### WHAT YOU ARE ASKED TO DO
Print the lines below word for word, beginning with the first and ending with the line that holds "Prohlášení o přístupnosti (588, 2452)", and skip every picture.

### GIVEN DATA
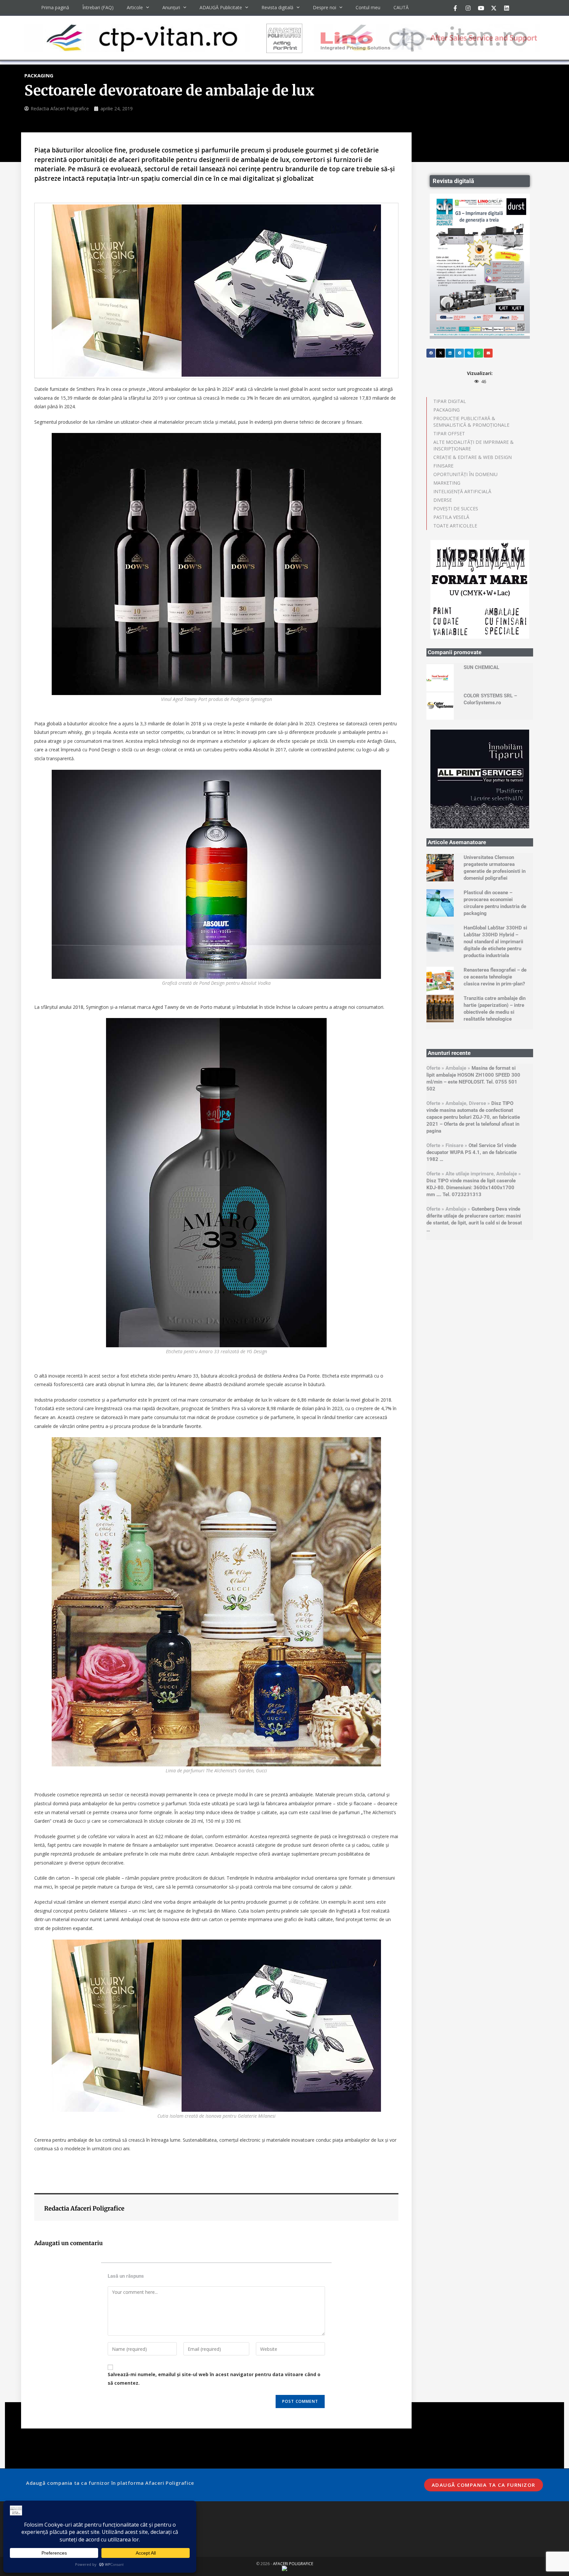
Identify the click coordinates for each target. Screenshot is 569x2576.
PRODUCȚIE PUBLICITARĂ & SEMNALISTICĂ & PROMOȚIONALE (471, 421)
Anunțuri (171, 7)
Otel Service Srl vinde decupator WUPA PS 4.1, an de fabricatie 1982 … (471, 1152)
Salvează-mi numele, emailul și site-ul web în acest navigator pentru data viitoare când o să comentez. (214, 2378)
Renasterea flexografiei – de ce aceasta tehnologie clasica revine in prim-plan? (495, 977)
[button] (430, 353)
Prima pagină (55, 7)
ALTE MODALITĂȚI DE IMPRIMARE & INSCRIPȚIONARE (473, 445)
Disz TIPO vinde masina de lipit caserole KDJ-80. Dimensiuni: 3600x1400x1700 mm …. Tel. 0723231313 (471, 1187)
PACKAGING (446, 410)
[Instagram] (468, 7)
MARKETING (446, 483)
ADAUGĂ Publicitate (221, 7)
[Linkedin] (506, 7)
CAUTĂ (401, 7)
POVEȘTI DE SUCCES (455, 508)
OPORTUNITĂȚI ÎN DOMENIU (465, 474)
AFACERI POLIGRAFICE (293, 2563)
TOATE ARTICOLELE (455, 526)
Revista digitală (277, 7)
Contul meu (368, 7)
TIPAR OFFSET (449, 433)
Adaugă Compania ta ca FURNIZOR (483, 2485)
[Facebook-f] (455, 7)
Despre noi (324, 7)
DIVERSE (442, 500)
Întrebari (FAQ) (98, 7)
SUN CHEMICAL (481, 667)
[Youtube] (480, 7)
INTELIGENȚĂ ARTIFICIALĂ (462, 491)
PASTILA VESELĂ (451, 517)
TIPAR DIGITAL (449, 401)
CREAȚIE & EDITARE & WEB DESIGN (472, 457)
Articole (135, 7)
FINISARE (443, 466)
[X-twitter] (493, 7)
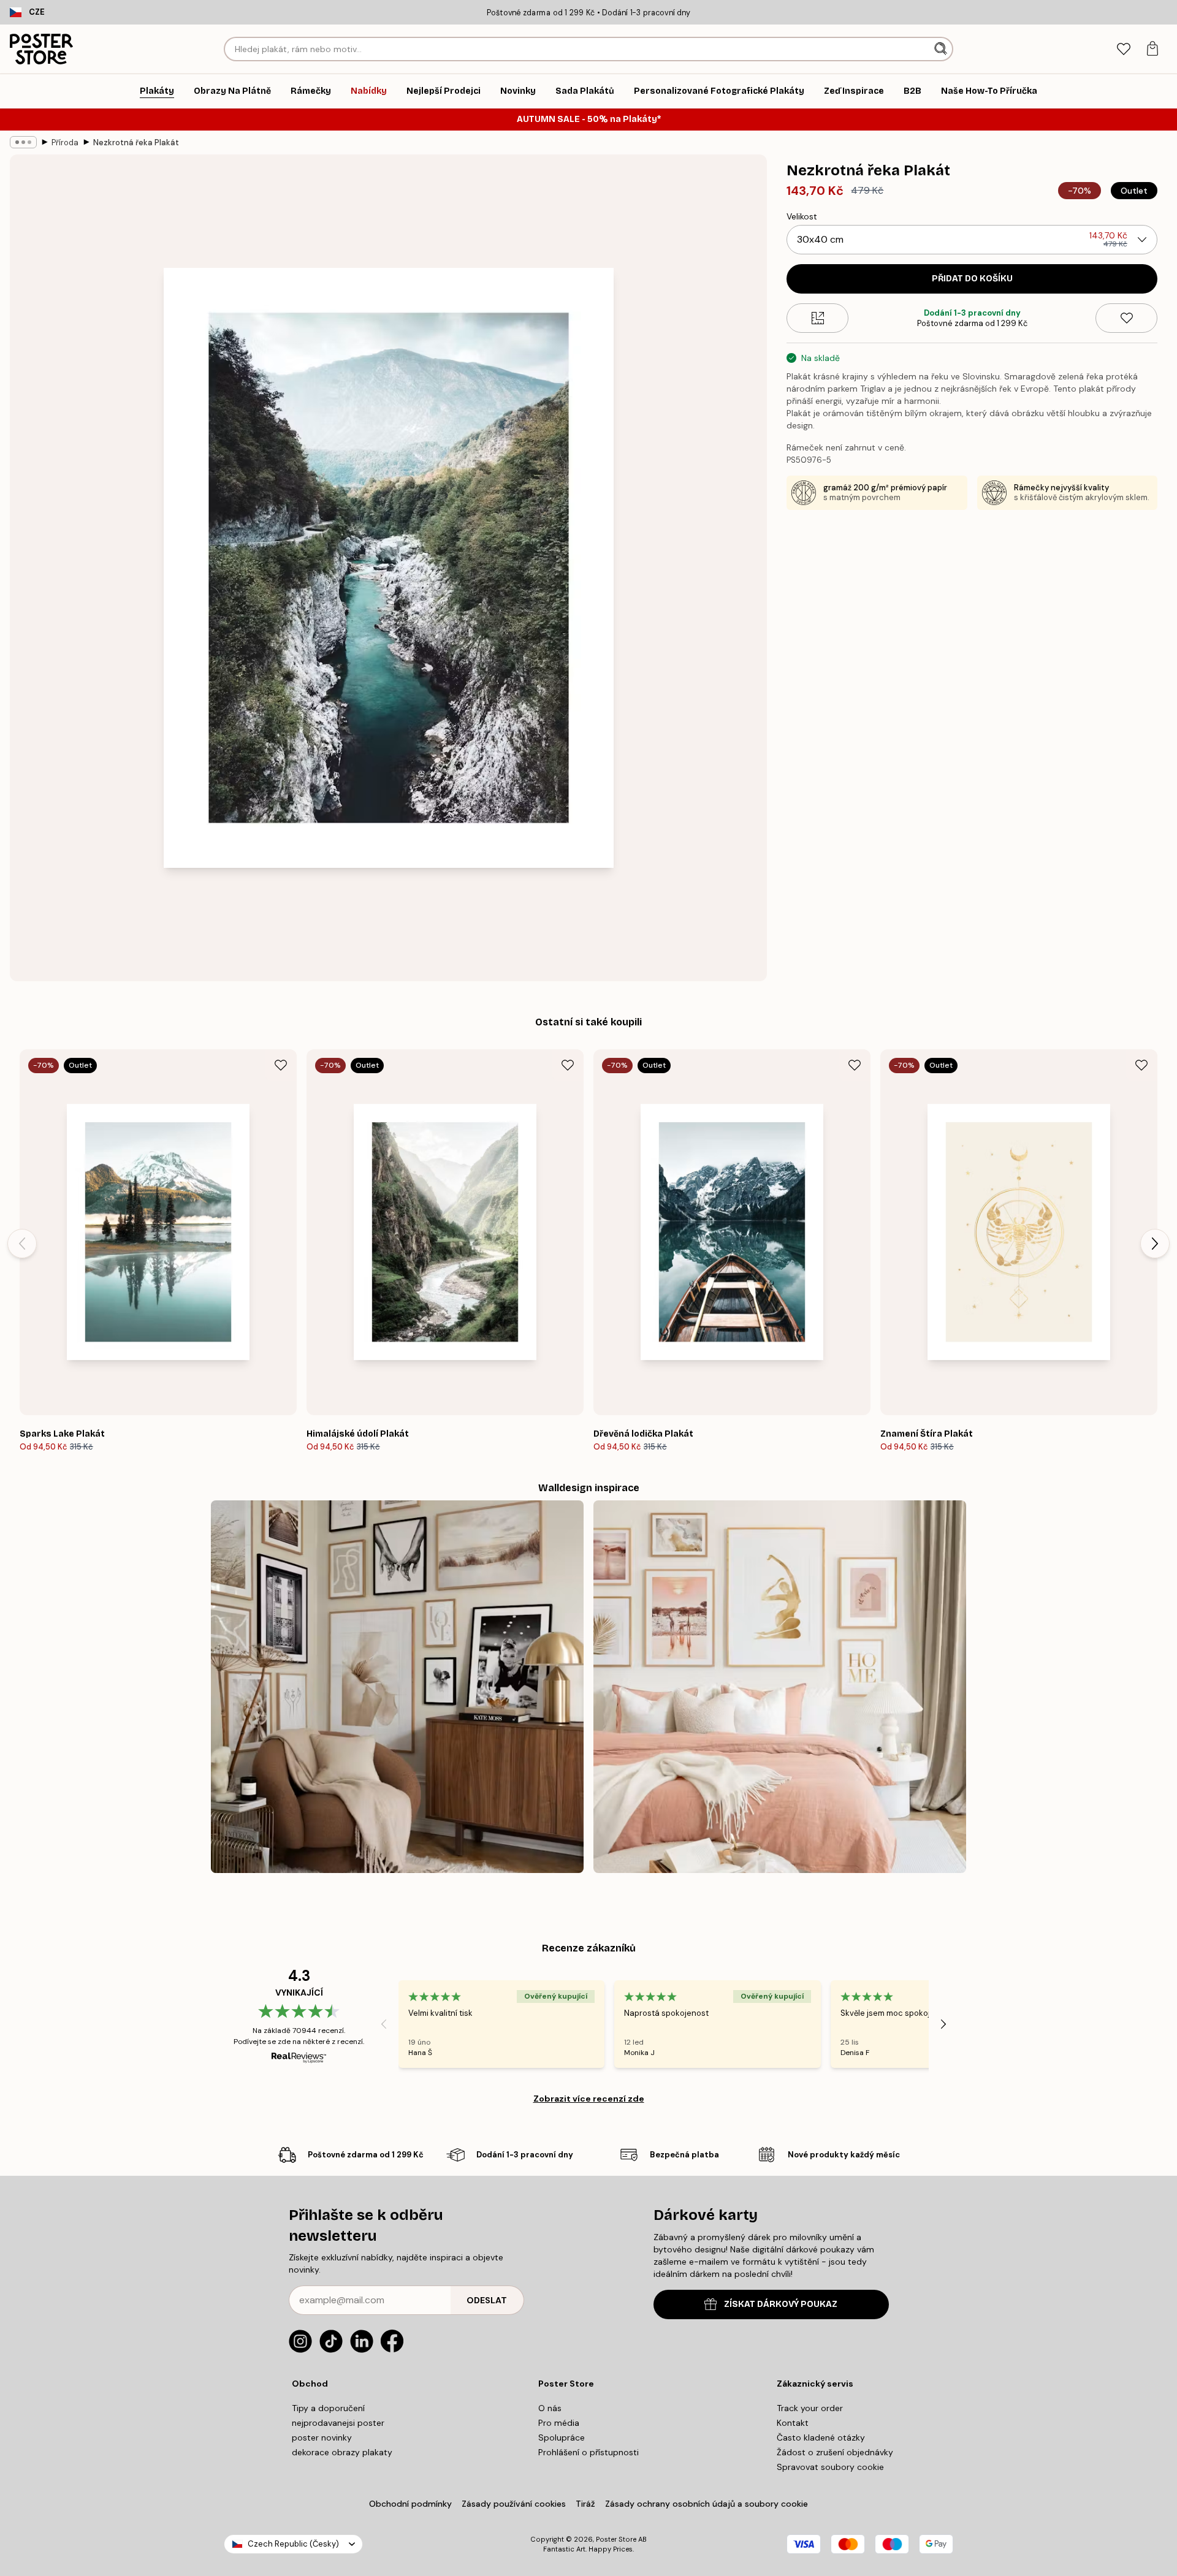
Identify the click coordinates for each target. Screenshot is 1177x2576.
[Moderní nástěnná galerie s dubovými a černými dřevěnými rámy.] (397, 1686)
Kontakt (793, 2422)
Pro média (558, 2422)
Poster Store (616, 2539)
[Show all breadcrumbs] (23, 142)
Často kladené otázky (821, 2437)
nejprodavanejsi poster (338, 2422)
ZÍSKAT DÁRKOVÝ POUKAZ (780, 2304)
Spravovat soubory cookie (830, 2466)
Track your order (810, 2408)
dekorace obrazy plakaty (342, 2452)
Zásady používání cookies (514, 2503)
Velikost (802, 216)
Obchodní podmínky (410, 2503)
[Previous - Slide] (22, 1243)
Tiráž (585, 2503)
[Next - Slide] (1155, 1243)
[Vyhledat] (942, 49)
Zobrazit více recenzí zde (588, 2098)
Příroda (64, 142)
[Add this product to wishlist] (1126, 318)
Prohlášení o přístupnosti (588, 2452)
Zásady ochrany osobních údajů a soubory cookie (706, 2503)
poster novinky (322, 2437)
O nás (550, 2408)
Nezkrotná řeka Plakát (136, 142)
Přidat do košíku (972, 278)
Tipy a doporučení (328, 2408)
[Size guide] (817, 318)
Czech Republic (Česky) (293, 2544)
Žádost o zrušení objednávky (835, 2452)
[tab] (1123, 49)
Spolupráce (561, 2437)
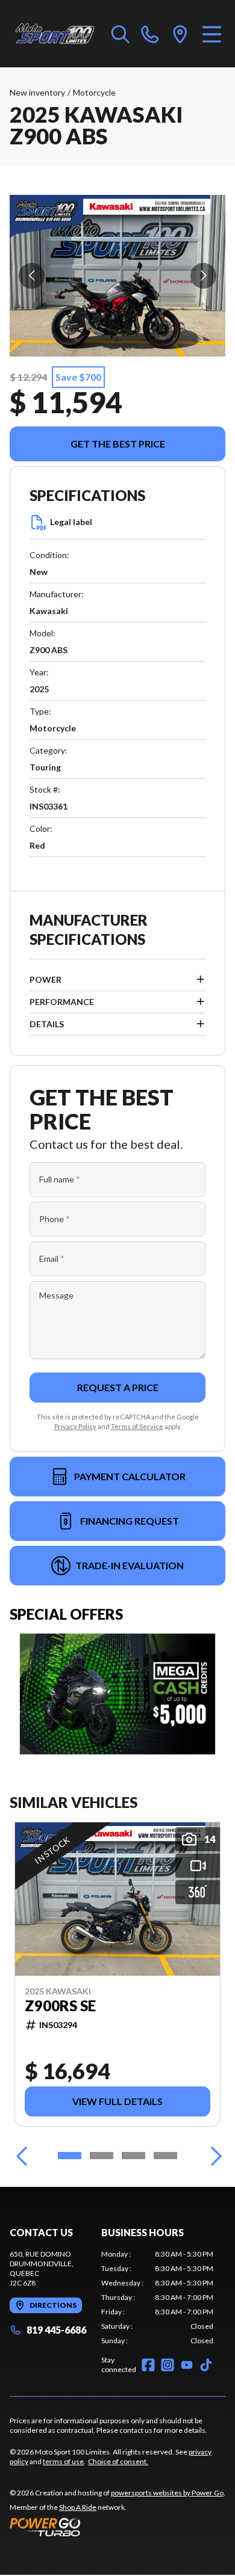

### EXERCISE OUTPUT
Identify the click coordinates for each target. Screenshot is 569x2576.
PRODUCȚIE PUBLICITARĂ & SEMNALISTICĂ & PROMOȚIONALE (471, 421)
Anunțuri (171, 7)
Otel Service Srl vinde decupator WUPA PS 4.1, an de fabricatie 1982 … (471, 1152)
Salvează-mi numele, emailul și site-ul web în acest navigator pentru data viitoare când o să comentez. (214, 2378)
Renasterea flexografiei – de ce aceasta tehnologie clasica revine in prim-plan? (495, 977)
[button] (430, 353)
Prima pagină (55, 7)
ALTE MODALITĂȚI DE IMPRIMARE & INSCRIPȚIONARE (473, 445)
Disz TIPO vinde masina de lipit caserole KDJ-80. Dimensiuni: 3600x1400x1700 mm …. Tel. 0723231313 (471, 1187)
PACKAGING (446, 410)
[Instagram] (468, 7)
MARKETING (446, 483)
ADAUGĂ Publicitate (221, 7)
[Linkedin] (506, 7)
CAUTĂ (401, 7)
POVEȘTI DE SUCCES (455, 508)
OPORTUNITĂȚI ÎN DOMENIU (465, 474)
AFACERI POLIGRAFICE (293, 2563)
TOATE ARTICOLELE (455, 526)
Revista digitală (277, 7)
Contul meu (368, 7)
TIPAR OFFSET (449, 433)
Adaugă Compania ta ca FURNIZOR (483, 2485)
[Facebook-f] (455, 7)
Despre noi (324, 7)
DIVERSE (442, 500)
Întrebari (FAQ) (98, 7)
SUN CHEMICAL (481, 667)
[Youtube] (480, 7)
INTELIGENȚĂ ARTIFICIALĂ (462, 491)
PASTILA VESELĂ (451, 517)
TIPAR DIGITAL (449, 401)
CREAȚIE & EDITARE & WEB DESIGN (472, 457)
Articole (135, 7)
FINISARE (443, 466)
[X-twitter] (493, 7)
Identify the click coordinates for each target. Screenshot is 1177x2576.
[Moderní nástěnná galerie s dubovými a černými dřevěnými rámy.] (397, 1686)
Kontakt (793, 2422)
Pro média (558, 2422)
Poster Store (616, 2539)
[Show all breadcrumbs] (23, 142)
Často kladené otázky (821, 2437)
nejprodavanejsi poster (338, 2422)
ZÍSKAT DÁRKOVÝ POUKAZ (780, 2304)
Spravovat soubory cookie (830, 2466)
Track your order (810, 2408)
dekorace obrazy plakaty (342, 2452)
Zásady používání cookies (514, 2503)
Velikost (802, 216)
Obchodní podmínky (410, 2503)
[Previous - Slide] (22, 1243)
Tiráž (585, 2503)
[Next - Slide] (1155, 1243)
[Vyhledat] (942, 49)
Zobrazit více recenzí zde (588, 2098)
Příroda (64, 142)
[Add this product to wishlist] (1126, 318)
Prohlášení o přístupnosti (588, 2452)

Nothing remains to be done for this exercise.